7.1 Retention Tidak Presisi Per Record

Jika retention time 7 hari, bukan berarti setiap record dihapus tepat pada umur 7 hari. Karena cleanup bekerja per segment, record bisa bertahan lebih lama tergantung segment boundary dan cleanup schedule.

Rule:

Retention is a storage policy, not a precise per-record deletion timer.

Untuk compliance deletion/PII, jangan mengandalkan topic retention saja tanpa governance desain yang benar.

8. Broker dan Cluster

Broker menyimpan partition replicas dan melayani request producer/consumer/admin.

Cluster capacity bukan hanya jumlah broker. Capacity dipengaruhi:

leader distribution;
replica distribution;
disk throughput;
network throughput;
CPU untuk compression/TLS/requests;
page cache;
partition count;
request batching;
consumer lag/replay pattern.

Broker yang punya terlalu banyak partition leader bisa menjadi hotspot.

9. Controller dan Metadata

Kafka butuh control plane yang tahu:

broker mana yang hidup;
topic dan partition apa yang ada;
replica assignment;
partition leader;
ISR;
cluster metadata changes.

Di Kafka modern, metadata dikelola dengan KRaft mode, bukan bergantung pada ZooKeeper untuk cluster baru. Untuk engineer aplikasi, detail internal controller tidak selalu muncul di code, tetapi sangat penting saat incident.

Gejala control-plane problem:

metadata request lambat;
leader election sering;
topic creation/deletion lambat;
partition reassignment stuck;
broker flapping;
consumer rebalance ikut terganggu.

Mental model:

Data plane moves records.
Control plane decides where partitions live and who leads them.

10. Replication: Leader, Follower, ISR

Setiap partition punya replicas. Satu replica menjadi leader. Producer menulis ke leader. Follower menyalin log dari leader.
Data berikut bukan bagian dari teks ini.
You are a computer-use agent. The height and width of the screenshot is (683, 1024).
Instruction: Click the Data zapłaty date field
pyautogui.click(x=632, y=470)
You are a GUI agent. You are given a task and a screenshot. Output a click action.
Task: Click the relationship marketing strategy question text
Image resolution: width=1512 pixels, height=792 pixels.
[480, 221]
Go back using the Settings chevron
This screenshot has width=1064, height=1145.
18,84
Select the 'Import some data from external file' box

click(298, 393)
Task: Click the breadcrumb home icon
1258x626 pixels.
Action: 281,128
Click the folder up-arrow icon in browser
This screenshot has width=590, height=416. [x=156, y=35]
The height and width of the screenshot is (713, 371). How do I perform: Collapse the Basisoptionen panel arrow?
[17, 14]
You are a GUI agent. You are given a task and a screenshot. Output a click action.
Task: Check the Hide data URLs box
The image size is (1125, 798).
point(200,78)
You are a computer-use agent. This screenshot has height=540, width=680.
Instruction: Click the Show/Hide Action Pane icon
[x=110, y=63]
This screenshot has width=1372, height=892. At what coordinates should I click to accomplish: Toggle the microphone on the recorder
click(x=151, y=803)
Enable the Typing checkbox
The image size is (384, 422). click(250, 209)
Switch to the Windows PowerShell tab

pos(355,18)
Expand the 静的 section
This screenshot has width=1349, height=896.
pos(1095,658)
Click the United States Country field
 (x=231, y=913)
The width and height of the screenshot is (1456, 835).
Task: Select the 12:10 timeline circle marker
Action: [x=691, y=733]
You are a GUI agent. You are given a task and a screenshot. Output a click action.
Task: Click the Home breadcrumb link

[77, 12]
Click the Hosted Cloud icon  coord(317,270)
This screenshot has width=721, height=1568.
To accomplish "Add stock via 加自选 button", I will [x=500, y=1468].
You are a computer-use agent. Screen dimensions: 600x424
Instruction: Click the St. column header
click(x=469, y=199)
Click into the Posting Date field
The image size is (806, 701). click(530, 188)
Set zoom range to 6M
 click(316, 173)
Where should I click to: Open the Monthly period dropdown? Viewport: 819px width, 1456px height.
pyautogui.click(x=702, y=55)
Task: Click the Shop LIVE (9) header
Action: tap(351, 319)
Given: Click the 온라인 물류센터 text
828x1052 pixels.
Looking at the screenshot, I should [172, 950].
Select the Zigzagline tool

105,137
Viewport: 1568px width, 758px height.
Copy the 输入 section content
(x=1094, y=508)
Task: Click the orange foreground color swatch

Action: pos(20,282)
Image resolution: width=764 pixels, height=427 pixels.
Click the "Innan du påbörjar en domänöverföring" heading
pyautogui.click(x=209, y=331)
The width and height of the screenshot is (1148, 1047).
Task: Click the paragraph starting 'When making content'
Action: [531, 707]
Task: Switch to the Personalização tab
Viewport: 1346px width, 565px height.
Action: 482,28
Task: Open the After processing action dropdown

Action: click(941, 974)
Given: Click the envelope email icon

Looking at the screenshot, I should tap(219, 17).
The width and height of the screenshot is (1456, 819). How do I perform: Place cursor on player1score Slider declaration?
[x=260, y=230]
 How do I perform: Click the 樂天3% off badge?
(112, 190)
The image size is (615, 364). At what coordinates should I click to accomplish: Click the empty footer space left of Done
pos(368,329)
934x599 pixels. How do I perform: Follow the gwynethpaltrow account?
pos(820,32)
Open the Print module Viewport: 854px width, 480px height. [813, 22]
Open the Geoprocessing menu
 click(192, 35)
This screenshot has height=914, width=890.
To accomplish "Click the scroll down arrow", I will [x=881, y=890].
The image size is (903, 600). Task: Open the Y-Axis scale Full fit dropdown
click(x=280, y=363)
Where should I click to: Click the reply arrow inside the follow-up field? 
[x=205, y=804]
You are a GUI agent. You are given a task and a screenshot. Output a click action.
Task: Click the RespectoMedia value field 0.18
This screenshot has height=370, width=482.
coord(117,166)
Untuk replication factor 3:

1 leader + 2 followers = 3 replicas

10.1 ISR

ISR berarti in-sync replicas: replica yang dianggap cukup up-to-date terhadap leader.

Committed record berkaitan dengan ISR dan producer acknowledgment.

Important invariant:

Kafka durability is about replicated log state, not simply “broker accepted write”.

Jika producer memakai durability setting lemah, producer bisa mendapat latency rendah tetapi risiko loss lebih besar saat leader failure.

10.2 acks dan min.insync.replicas

Producer setting acks menentukan kapan producer menganggap write sukses:

acks	Makna Sederhana	Risiko
0	producer tidak menunggu broker ack	loss tidak terdeteksi
1	leader ack setelah menerima write	loss mungkin jika leader gagal sebelum replica catch up
all / -1	tunggu ISR sesuai aturan	latency lebih tinggi, durability lebih kuat

Topic/broker setting min.insync.replicas menentukan minimal ISR yang diperlukan untuk menerima write dengan acks=all.

Common production baseline untuk critical event:

replication.factor = 3
min.insync.replicas = 2
producer acks = all
producer enable.idempotence = true

Detail producer reliability akan dibahas di Part 017 dan Part 020.

11. Producer Write Path

Producer write path simplified:

Important details:

producer tidak mengirim ke “topic” secara abstrak; producer mengirim ke leader broker untuk partition tertentu;
metadata digunakan untuk mengetahui leader partition;
key menentukan partition;
producer melakukan batching;
compression bisa terjadi pada batch;
broker append ke log;
replication menentukan committed visibility/durability.

11.1 Metadata Matters

Producer perlu metadata cluster:

topic -> partitions -> leader broker

Jika metadata stale:

producer mendapat NotLeaderOrFollower/leader-related error;
refresh metadata;
retry;
latency spike.

Ini normal saat leader election atau broker rolling restart.

12. Consumer Read Path

Consumer read path simplified:

Important details:

consumer pulls data;
fetch request menyertakan offset;
consumer bisa rewind/seek;
group coordinator mengelola membership dan offset commit;
offset commit biasanya menyimpan “next offset to read”, bukan last processed offset.

12.1 Pull Model

Kafka consumer pull model membuat consumer bisa:

mengontrol rate;
membaca batch besar;
tertinggal dan catch up;
replay dari offset lama;
menghindari broker push yang membanjiri consumer lambat.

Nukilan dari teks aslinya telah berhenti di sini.